:: Data extract ::
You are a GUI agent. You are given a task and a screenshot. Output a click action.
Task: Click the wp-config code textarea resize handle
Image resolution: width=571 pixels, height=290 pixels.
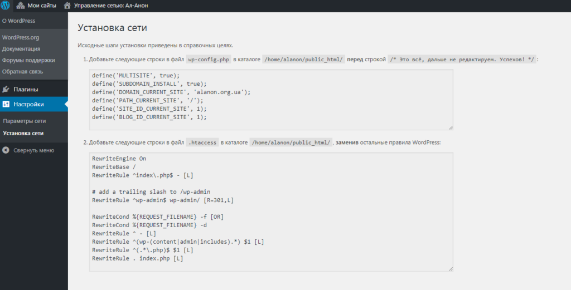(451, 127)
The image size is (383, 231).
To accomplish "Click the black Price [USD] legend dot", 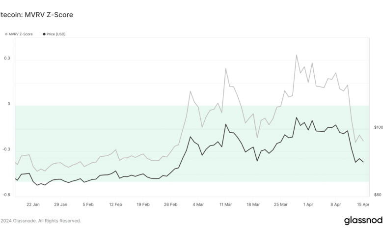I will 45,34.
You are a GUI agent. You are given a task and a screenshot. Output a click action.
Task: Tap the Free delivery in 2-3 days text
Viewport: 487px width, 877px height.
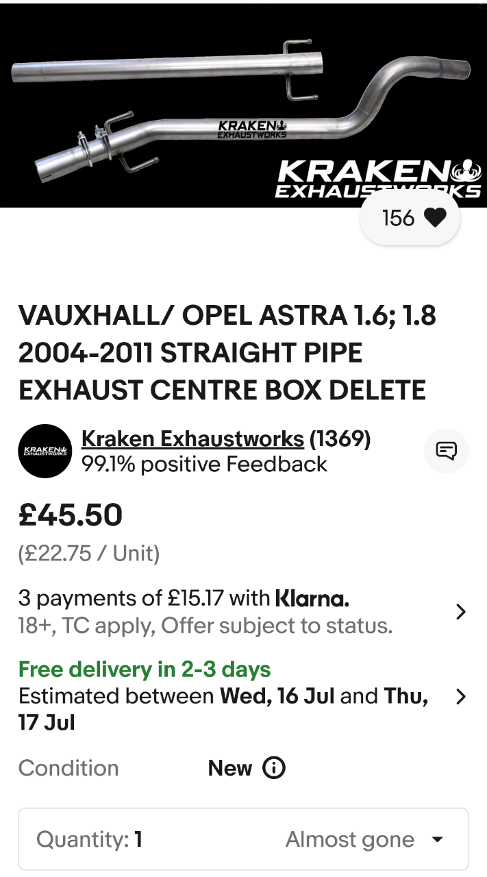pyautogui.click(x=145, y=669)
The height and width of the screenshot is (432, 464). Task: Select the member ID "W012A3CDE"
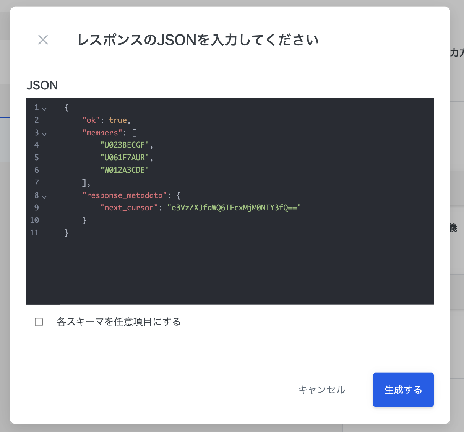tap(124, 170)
...
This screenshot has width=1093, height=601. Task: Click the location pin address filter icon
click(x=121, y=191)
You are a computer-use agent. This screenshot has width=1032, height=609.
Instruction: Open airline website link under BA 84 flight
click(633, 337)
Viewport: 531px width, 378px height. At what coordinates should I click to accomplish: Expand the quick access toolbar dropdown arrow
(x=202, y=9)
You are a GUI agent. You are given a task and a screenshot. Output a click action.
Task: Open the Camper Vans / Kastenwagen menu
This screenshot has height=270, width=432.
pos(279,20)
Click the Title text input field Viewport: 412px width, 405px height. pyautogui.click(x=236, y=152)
==
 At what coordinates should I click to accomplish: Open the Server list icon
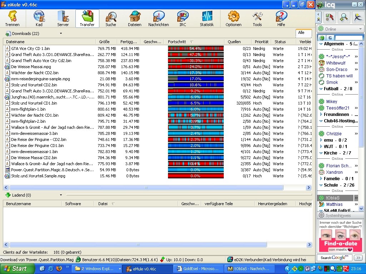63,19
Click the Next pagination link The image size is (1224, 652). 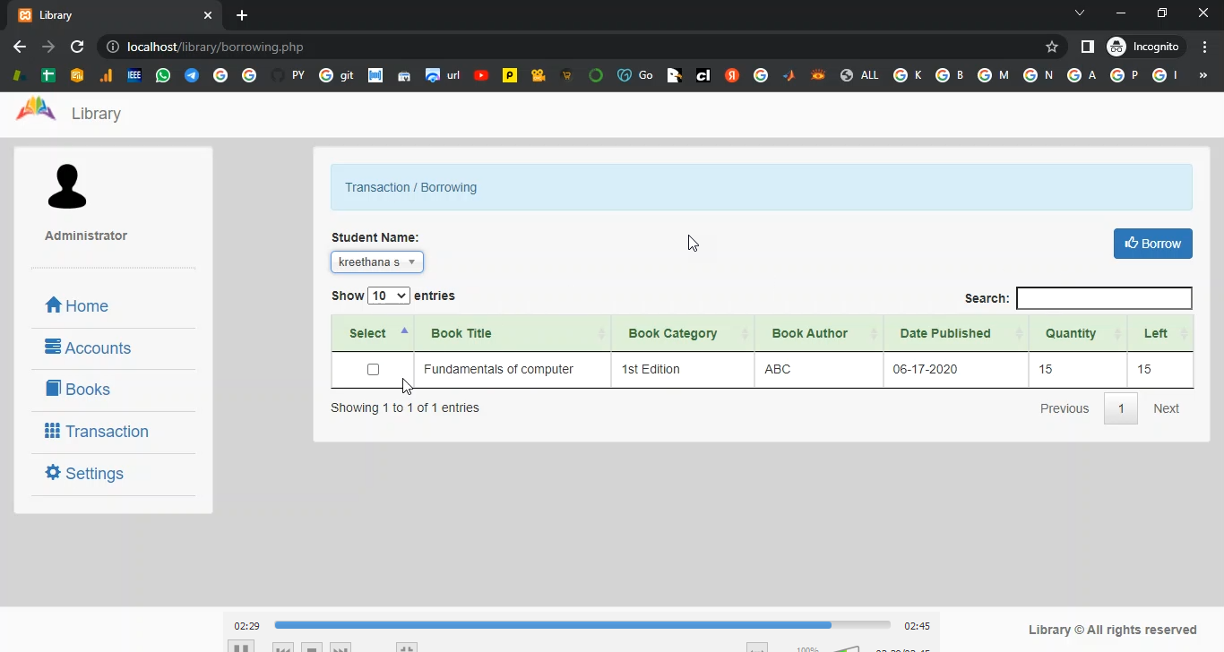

:: Your task ::
Using only the listing above, restate exactly the lines from the line containing "Task: Open the Camper Vans / Kastenwagen menu" through the line containing "Click the Title", both included.

:: Solution to this problem ::
Task: Open the Camper Vans / Kastenwagen menu
This screenshot has height=270, width=432.
pos(279,20)
Click the Title text input field Viewport: 412px width, 405px height. pyautogui.click(x=236, y=152)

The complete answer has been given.